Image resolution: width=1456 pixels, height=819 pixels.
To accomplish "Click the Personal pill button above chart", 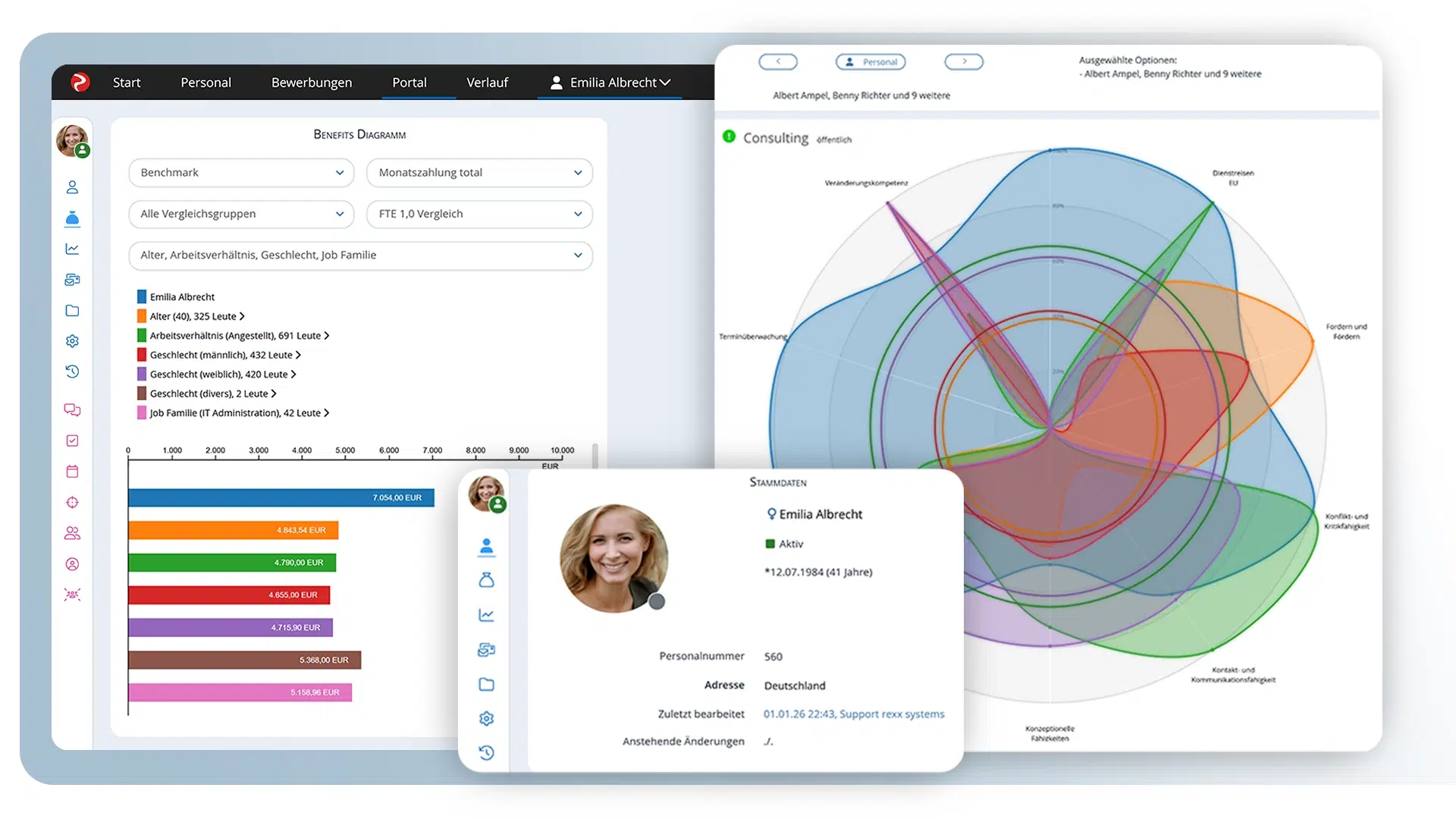I will coord(871,62).
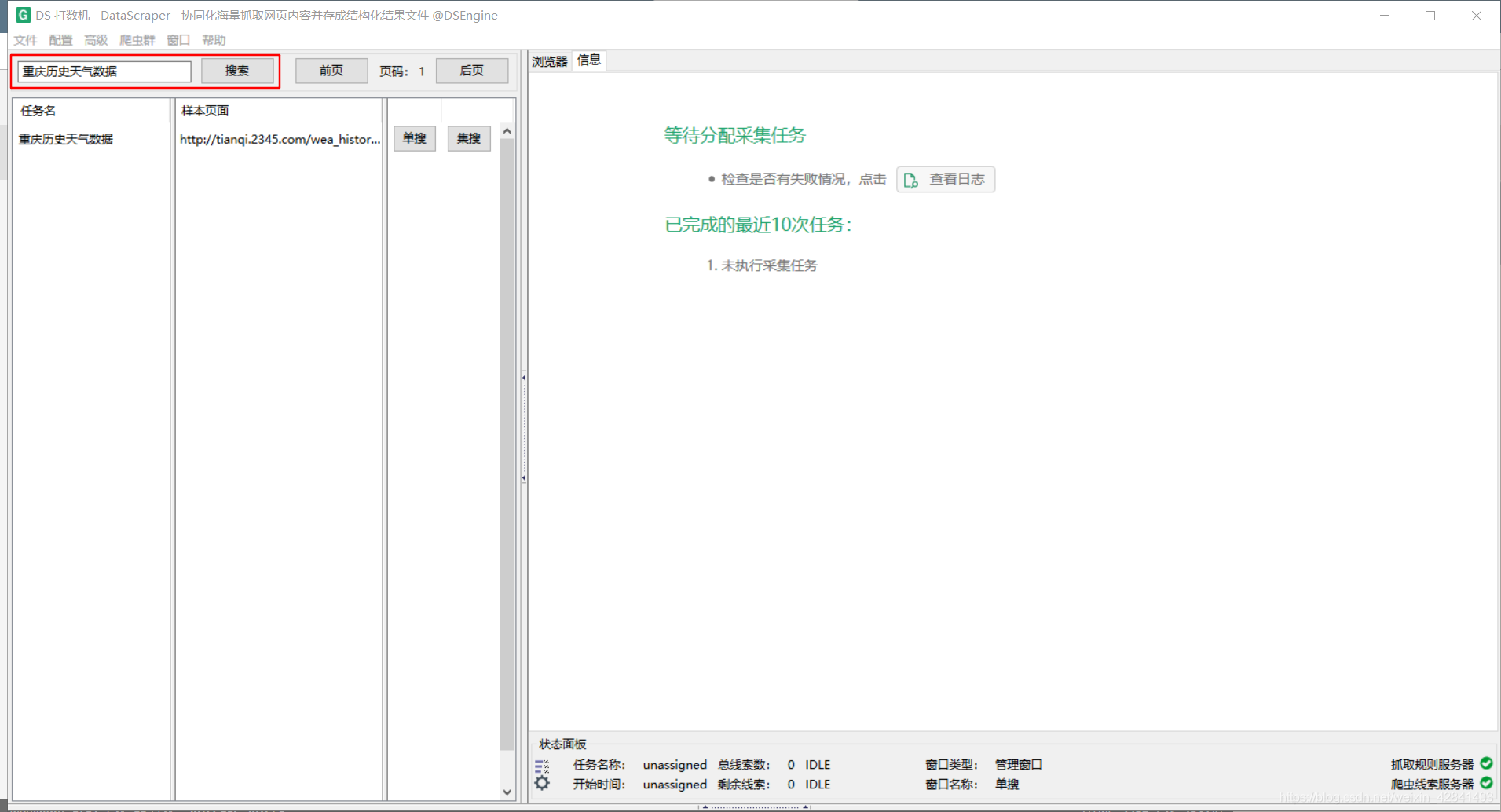Screen dimensions: 1501x812
Task: Open settings via gear icon in status panel
Action: [542, 783]
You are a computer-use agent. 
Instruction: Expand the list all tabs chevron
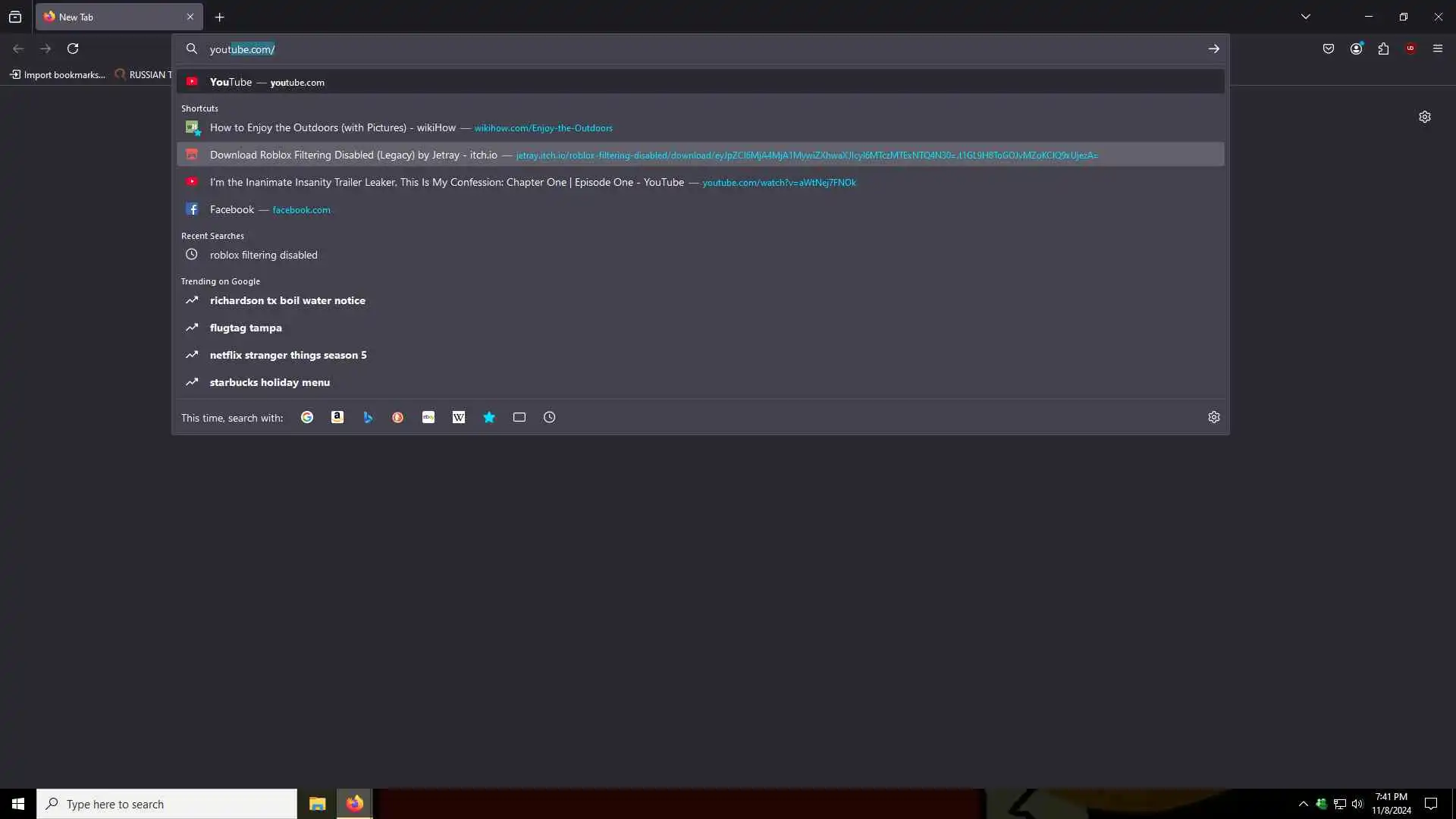pyautogui.click(x=1305, y=17)
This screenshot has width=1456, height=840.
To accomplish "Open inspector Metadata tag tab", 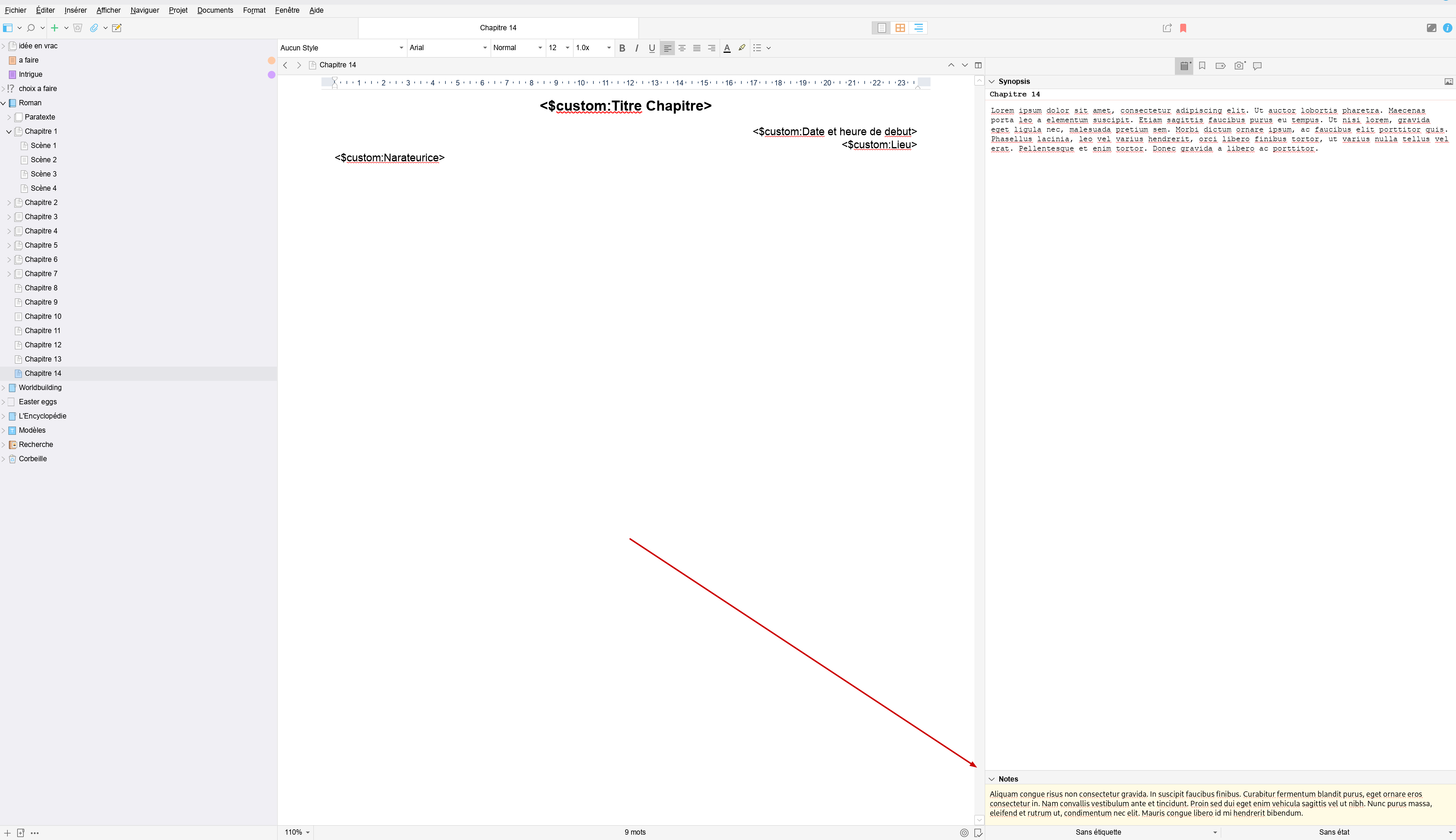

....

Required work> In the records above, find the line that contains "You are a computer-use agent." and retype it and all lines after it exactly, leaving out any pictures.

Solution>
You are a computer-use agent. 
Instruction: Expand the list all tabs chevron
pyautogui.click(x=1305, y=17)
This screenshot has width=1456, height=840.
To accomplish "Open inspector Metadata tag tab", 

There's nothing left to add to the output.